If you have existing insurance coverage that includes the features noted above, your proof of health insurance can be in the form of an invoice or your annual statement showing the name of the insurance company, policyholder names, the dates during which this coverage is valid and proof of repatriation and evacuation coverage. If you don’t currently have insurance with these features, look into a travel insurance plan or an annual plan that covers you in Portugal with the above coverage requirements. Many sources provide travel insurance policies to support Schengen Visa applicants.

Proof of accommodation (type 1, 2 and 3)

You will need to show one of the following:

  • a rental contract showing address, owner’s name and the contract period;
  • a paid hotel confirmation stating name, address and telephone number of the hotel, including confirmation number;
  • a home purchase agreement; or, a letter from someone with whom you will be staying.

If you plan to stay with family or friends, an official letter of invitation (termo de responsabilidade) signed by your host must be submitted. The host’s signature must be notarized by the local Portuguese authorities and a copy of his/her identity card included. The duration for a rental contract or hotel stay is not currently defined.

Travel reservations or tickets (type 1 only)

On average, around half of consulates require documentation that indicates your outgoing and return travel, with the return travel scheduled prior to the expiration of your one year of residency. While this is the case for some, other consulates do not require this proof, so it is important you ask.Some consulates accept reservations instead of purchased tickets, but a proof of purchase is often preferred and is specifically called for in the regulations. Buying a plane ticket when you are uncertain when you’ll get your visa may seem risky, but keep in mind that your visa is valid for four months, thus providing a wide travel window. It is reasonable to assume that the process will be completed within 20 weeks, so you can plan your departure based on that information. Many SEF offices in Portugal prefer to see return travel tickets because it indicates that you didn’t assume you’d be granted a permit.
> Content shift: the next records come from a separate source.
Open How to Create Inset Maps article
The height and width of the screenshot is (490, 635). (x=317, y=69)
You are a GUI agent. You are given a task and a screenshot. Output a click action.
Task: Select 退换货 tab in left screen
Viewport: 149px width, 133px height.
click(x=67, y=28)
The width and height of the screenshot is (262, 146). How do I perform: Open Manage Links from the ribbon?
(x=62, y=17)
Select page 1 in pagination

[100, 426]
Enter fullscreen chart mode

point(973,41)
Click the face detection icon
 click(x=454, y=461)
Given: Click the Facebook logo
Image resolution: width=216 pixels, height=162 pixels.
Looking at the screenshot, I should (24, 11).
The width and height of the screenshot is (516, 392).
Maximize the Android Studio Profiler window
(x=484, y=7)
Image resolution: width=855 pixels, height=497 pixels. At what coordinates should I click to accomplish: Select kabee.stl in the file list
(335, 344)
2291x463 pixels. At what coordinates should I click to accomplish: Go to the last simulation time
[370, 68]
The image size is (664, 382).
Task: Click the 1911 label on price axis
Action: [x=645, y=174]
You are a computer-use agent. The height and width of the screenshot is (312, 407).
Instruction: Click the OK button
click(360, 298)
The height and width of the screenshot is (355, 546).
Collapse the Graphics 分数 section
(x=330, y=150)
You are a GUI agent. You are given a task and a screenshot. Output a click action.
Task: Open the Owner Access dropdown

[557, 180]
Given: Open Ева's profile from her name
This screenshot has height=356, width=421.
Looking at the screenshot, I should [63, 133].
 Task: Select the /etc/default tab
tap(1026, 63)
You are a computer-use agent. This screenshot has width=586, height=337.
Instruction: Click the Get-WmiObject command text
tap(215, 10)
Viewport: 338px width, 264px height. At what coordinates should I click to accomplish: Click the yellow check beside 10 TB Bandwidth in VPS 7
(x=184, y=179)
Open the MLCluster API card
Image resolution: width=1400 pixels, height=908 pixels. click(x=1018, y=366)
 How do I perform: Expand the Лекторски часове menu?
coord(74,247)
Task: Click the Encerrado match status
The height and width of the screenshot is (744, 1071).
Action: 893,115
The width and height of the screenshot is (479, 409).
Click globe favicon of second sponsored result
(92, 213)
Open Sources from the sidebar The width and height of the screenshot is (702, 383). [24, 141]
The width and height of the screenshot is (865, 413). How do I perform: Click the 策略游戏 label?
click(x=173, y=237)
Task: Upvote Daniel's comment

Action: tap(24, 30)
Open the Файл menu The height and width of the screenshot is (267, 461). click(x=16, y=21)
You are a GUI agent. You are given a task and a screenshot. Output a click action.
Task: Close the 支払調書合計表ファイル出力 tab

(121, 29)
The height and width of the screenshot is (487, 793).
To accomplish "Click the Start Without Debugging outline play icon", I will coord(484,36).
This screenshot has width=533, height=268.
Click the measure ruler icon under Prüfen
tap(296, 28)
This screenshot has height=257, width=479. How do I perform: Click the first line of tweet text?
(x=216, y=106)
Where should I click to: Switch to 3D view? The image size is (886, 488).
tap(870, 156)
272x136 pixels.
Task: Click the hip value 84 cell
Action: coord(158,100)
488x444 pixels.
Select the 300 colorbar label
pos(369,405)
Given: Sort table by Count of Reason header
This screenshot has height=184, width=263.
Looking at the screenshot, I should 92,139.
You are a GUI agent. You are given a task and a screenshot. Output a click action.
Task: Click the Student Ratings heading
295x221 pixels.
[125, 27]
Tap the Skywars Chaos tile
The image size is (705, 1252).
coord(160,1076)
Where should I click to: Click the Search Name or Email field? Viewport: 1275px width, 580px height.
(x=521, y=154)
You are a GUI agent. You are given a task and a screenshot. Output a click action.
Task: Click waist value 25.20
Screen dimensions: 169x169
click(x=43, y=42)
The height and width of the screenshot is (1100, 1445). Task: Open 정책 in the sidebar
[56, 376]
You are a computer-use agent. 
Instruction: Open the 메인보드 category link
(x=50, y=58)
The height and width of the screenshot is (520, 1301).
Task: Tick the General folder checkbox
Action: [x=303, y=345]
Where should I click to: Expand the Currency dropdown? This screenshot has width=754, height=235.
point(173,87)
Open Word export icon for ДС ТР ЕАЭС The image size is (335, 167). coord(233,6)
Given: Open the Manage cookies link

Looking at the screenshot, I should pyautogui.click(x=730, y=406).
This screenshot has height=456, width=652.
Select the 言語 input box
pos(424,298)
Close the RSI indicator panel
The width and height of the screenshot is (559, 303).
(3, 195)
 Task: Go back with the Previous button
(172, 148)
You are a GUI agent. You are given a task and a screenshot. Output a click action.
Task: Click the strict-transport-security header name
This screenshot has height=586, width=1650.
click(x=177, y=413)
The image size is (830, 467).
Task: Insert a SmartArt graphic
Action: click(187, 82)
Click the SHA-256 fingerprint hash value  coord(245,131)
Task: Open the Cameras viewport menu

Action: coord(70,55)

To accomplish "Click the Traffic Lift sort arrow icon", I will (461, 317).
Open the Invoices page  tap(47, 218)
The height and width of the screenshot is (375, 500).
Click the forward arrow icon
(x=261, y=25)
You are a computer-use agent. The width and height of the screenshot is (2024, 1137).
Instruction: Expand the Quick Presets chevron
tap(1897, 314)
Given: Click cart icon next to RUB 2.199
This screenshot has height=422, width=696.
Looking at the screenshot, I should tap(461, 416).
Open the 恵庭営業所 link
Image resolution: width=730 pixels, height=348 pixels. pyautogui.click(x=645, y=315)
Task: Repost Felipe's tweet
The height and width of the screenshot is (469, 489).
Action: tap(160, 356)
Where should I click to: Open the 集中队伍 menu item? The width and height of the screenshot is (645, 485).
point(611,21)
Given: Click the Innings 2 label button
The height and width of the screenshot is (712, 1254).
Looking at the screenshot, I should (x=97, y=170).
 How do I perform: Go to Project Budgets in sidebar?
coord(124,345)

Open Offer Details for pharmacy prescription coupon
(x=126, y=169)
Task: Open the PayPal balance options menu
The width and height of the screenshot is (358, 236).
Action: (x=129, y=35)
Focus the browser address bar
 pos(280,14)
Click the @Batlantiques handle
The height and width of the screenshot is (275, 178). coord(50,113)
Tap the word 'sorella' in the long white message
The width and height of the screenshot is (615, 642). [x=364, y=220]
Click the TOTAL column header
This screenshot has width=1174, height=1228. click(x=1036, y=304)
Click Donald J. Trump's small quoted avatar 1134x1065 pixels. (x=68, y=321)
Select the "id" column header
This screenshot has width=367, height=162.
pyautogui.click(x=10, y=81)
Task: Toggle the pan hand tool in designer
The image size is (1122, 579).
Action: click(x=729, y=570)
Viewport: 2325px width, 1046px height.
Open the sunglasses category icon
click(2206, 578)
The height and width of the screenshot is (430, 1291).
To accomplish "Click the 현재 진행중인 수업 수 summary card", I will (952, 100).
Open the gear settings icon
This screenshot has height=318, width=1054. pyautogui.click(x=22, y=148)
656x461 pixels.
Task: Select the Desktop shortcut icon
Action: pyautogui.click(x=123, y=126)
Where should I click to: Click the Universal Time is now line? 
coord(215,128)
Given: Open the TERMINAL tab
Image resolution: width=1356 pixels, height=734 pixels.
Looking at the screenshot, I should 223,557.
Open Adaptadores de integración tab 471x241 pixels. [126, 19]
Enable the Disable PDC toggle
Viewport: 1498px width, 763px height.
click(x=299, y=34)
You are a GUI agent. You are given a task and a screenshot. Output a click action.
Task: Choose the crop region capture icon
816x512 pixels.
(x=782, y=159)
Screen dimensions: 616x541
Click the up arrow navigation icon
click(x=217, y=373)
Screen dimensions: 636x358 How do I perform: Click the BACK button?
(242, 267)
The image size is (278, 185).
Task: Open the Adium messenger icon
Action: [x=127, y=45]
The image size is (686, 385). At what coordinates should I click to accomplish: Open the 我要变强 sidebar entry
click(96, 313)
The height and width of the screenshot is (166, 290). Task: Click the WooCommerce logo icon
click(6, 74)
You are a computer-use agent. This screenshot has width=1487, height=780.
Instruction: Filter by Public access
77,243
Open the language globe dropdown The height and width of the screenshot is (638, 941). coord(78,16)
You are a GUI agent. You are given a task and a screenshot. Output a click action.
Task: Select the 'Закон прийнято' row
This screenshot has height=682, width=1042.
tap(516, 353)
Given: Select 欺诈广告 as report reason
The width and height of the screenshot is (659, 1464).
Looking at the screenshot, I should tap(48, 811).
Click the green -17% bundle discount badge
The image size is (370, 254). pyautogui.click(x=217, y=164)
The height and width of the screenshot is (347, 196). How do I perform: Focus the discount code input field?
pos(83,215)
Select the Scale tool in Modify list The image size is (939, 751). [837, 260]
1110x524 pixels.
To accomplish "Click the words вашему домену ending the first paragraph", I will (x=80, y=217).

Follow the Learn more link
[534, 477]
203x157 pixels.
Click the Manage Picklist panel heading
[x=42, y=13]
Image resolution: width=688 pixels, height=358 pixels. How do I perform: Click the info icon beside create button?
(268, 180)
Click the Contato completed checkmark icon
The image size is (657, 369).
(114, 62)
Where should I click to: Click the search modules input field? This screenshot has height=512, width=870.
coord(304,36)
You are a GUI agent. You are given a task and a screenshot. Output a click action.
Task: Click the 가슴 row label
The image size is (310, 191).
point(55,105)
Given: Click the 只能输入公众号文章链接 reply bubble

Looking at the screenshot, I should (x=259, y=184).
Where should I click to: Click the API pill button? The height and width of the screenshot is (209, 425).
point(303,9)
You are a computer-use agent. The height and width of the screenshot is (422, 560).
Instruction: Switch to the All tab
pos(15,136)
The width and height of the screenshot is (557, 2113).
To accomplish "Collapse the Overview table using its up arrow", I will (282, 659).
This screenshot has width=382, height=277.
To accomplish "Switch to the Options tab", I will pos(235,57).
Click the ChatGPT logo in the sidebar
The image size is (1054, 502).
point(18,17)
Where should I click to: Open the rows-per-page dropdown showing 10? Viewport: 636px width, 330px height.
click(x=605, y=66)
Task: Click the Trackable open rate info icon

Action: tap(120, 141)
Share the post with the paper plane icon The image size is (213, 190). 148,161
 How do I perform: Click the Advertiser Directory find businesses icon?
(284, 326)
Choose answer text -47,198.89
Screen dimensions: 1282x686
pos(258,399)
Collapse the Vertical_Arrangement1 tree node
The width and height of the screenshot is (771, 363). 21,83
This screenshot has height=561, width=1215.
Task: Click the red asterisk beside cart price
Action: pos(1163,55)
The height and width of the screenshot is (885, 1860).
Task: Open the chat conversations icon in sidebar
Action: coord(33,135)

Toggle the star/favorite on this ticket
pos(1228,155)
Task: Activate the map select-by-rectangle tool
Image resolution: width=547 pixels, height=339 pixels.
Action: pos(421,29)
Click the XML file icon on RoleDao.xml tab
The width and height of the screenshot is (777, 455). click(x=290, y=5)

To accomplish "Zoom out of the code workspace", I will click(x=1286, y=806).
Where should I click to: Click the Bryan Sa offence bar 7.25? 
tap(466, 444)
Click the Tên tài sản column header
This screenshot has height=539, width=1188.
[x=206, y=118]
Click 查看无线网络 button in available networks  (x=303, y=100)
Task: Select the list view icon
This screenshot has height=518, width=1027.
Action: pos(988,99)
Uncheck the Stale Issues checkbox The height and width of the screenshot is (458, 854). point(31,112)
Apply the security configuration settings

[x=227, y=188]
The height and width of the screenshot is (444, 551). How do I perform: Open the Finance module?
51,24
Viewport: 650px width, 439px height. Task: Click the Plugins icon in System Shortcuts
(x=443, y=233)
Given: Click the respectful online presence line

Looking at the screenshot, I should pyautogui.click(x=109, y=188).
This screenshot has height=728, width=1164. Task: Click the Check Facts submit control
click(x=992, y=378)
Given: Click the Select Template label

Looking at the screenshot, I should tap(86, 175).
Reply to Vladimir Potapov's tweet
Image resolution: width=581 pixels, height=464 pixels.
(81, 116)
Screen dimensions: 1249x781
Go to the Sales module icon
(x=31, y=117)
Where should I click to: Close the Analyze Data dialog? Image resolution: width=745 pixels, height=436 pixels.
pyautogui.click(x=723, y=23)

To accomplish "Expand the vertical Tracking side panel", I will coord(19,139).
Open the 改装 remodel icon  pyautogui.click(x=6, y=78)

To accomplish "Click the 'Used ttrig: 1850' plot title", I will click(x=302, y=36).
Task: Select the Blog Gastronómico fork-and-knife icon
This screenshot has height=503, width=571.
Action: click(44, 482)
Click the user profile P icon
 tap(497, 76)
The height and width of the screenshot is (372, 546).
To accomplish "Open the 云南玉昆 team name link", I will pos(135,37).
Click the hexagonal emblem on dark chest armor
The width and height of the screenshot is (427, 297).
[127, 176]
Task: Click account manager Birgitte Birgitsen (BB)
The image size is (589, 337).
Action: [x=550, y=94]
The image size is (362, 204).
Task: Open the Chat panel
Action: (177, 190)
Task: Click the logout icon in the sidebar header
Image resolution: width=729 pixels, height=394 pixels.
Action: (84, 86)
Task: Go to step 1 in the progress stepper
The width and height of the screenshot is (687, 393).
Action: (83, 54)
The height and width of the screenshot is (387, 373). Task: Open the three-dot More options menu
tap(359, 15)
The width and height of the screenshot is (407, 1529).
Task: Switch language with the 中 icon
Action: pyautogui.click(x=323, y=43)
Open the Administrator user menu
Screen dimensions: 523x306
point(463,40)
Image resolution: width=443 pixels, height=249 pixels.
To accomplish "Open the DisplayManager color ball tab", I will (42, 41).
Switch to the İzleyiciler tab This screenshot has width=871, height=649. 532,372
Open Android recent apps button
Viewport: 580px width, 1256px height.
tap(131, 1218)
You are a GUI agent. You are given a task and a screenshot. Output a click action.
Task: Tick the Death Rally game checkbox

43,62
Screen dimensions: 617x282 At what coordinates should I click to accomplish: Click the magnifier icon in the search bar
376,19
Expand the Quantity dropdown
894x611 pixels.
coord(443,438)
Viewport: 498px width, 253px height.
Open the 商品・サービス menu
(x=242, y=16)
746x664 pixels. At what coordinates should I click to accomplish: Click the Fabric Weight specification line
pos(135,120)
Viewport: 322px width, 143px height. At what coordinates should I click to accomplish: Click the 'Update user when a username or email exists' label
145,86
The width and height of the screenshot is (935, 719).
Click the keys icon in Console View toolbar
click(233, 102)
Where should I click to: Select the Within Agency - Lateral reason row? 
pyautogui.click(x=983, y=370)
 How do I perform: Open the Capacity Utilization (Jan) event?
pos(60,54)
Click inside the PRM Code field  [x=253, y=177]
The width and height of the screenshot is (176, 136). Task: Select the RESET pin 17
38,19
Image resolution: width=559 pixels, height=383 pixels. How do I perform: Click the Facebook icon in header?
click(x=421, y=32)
These eight items cover all the documents that you need to submit in duplicate to the Portuguese Consulate that oversees your area.

EU-citizens moving to Portugal

If you are an EU citizen moving to Portugal you will only need to bring either a valid identity card or passport with you and you do not need a visa.

After living in Portugal for three months you will need to apply for residence. You will need to provide the following documents depending on your residency status:


A certificate of employment to prove your working status


Proof of your self-employed status


Comprehensive health insurance documentation must be shown, along with proof that you can support yourself financially without the need for income support. Financial resources may come from any source, e.g. savings or national pension from your home country.


If you are in Portugal as a student you must show your enrollment letter from the institution with which you will be studying. You must also provide proof of comprehensive health insurance (e.g. EHIC ) and proof of sufficient income, e.g. student loan, Erasmus grant, etc.